[START RECORDS FOR THE TASK]

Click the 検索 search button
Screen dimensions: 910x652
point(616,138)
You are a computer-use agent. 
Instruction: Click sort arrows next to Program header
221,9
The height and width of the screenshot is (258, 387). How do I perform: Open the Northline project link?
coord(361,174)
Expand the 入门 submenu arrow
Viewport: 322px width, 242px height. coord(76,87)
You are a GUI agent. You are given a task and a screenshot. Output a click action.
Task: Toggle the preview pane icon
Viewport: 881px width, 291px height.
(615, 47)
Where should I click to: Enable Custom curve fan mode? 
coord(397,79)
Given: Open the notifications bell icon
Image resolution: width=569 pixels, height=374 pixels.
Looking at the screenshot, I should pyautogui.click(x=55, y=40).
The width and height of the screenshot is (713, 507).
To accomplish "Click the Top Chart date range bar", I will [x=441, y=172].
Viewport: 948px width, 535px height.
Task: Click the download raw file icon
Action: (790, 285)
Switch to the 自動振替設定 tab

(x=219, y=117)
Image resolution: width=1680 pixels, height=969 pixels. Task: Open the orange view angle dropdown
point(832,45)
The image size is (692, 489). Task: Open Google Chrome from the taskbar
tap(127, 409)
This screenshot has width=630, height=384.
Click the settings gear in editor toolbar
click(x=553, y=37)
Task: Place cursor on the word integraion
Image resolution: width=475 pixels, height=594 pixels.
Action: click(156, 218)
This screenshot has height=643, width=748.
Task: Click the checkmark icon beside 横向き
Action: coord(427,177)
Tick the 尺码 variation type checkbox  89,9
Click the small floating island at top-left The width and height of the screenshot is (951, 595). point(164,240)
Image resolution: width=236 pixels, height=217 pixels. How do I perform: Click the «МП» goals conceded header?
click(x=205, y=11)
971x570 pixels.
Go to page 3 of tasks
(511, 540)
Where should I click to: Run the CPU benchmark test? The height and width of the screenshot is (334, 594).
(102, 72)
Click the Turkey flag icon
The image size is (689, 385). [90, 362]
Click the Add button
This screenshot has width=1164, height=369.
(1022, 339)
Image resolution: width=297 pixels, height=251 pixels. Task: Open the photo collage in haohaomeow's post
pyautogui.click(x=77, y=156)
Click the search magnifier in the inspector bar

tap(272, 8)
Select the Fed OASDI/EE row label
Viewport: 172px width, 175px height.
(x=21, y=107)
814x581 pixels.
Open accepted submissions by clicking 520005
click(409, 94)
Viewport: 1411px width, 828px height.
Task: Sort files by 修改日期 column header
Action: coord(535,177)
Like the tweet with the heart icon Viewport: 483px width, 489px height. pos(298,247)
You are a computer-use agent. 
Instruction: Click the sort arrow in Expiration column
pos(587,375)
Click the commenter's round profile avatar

[END RECORDS FOR THE TASK]

Copy every line of the records above without changing anything.

Click the 検索 search button
Screen dimensions: 910x652
point(616,138)
You are a computer-use agent. 
Instruction: Click sort arrows next to Program header
221,9
The height and width of the screenshot is (258, 387). How do I perform: Open the Northline project link?
coord(361,174)
Expand the 入门 submenu arrow
Viewport: 322px width, 242px height. coord(76,87)
You are a GUI agent. You are given a task and a screenshot. Output a click action.
Task: Toggle the preview pane icon
Viewport: 881px width, 291px height.
(615, 47)
Where should I click to: Enable Custom curve fan mode? 
coord(397,79)
Given: Open the notifications bell icon
Image resolution: width=569 pixels, height=374 pixels.
Looking at the screenshot, I should pyautogui.click(x=55, y=40).
The width and height of the screenshot is (713, 507).
To accomplish "Click the Top Chart date range bar", I will [x=441, y=172].
Viewport: 948px width, 535px height.
Task: Click the download raw file icon
Action: (790, 285)
Switch to the 自動振替設定 tab

(x=219, y=117)
Image resolution: width=1680 pixels, height=969 pixels. Task: Open the orange view angle dropdown
point(832,45)
The image size is (692, 489). Task: Open Google Chrome from the taskbar
tap(127, 409)
This screenshot has width=630, height=384.
Click the settings gear in editor toolbar
click(x=553, y=37)
Task: Place cursor on the word integraion
Image resolution: width=475 pixels, height=594 pixels.
Action: click(156, 218)
This screenshot has height=643, width=748.
Task: Click the checkmark icon beside 横向き
Action: coord(427,177)
Tick the 尺码 variation type checkbox  89,9
Click the small floating island at top-left The width and height of the screenshot is (951, 595). point(164,240)
Image resolution: width=236 pixels, height=217 pixels. How do I perform: Click the «МП» goals conceded header?
click(x=205, y=11)
971x570 pixels.
Go to page 3 of tasks
(511, 540)
Where should I click to: Run the CPU benchmark test? The height and width of the screenshot is (334, 594).
(102, 72)
Click the Turkey flag icon
The image size is (689, 385). [90, 362]
Click the Add button
This screenshot has width=1164, height=369.
(1022, 339)
Image resolution: width=297 pixels, height=251 pixels. Task: Open the photo collage in haohaomeow's post
pyautogui.click(x=77, y=156)
Click the search magnifier in the inspector bar

tap(272, 8)
Select the Fed OASDI/EE row label
Viewport: 172px width, 175px height.
(x=21, y=107)
814x581 pixels.
Open accepted submissions by clicking 520005
click(409, 94)
Viewport: 1411px width, 828px height.
Task: Sort files by 修改日期 column header
Action: coord(535,177)
Like the tweet with the heart icon Viewport: 483px width, 489px height. pos(298,247)
You are a computer-use agent. 
Instruction: Click the sort arrow in Expiration column
pos(587,375)
Click the commenter's round profile avatar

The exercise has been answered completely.